### EXERCISE BRIEF
Looking through the listing that follows, count the lines that contain "computer" and give only that number.

───── RAW DATA ─────

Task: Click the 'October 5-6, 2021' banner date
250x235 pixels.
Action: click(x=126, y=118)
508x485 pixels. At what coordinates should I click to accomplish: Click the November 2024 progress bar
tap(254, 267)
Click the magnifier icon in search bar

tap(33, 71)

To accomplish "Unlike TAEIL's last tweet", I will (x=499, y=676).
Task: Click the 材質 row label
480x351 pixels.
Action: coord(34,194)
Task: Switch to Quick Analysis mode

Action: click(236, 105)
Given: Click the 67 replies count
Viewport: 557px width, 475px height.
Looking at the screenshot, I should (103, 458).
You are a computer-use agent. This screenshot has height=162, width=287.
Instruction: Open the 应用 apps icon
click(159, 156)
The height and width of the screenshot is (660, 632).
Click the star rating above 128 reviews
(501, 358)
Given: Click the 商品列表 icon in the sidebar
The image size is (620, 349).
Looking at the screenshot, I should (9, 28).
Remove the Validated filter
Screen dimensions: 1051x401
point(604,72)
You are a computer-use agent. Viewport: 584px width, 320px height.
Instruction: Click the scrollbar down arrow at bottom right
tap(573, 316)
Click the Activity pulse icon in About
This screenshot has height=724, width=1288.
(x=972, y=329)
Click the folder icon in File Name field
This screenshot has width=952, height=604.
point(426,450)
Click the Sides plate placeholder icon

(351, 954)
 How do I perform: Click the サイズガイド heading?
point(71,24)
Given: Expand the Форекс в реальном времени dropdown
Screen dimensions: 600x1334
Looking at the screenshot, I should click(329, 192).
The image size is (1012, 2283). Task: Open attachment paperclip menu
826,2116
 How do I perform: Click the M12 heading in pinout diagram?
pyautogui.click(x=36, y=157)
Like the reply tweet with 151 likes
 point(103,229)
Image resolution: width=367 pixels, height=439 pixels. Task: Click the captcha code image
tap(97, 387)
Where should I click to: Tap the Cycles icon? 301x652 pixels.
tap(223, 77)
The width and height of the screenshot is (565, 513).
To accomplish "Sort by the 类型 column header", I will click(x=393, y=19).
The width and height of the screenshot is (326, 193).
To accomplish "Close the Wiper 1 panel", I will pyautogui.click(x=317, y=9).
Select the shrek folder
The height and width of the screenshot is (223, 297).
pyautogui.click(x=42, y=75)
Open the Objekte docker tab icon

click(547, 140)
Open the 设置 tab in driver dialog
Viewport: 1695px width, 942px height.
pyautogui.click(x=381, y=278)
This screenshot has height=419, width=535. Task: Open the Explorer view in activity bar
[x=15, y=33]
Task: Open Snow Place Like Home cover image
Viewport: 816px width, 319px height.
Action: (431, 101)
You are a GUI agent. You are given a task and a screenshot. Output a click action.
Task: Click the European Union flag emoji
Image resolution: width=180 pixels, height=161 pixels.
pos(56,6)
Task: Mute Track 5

─────

### RESPONSE FOR THIS EXERCISE
2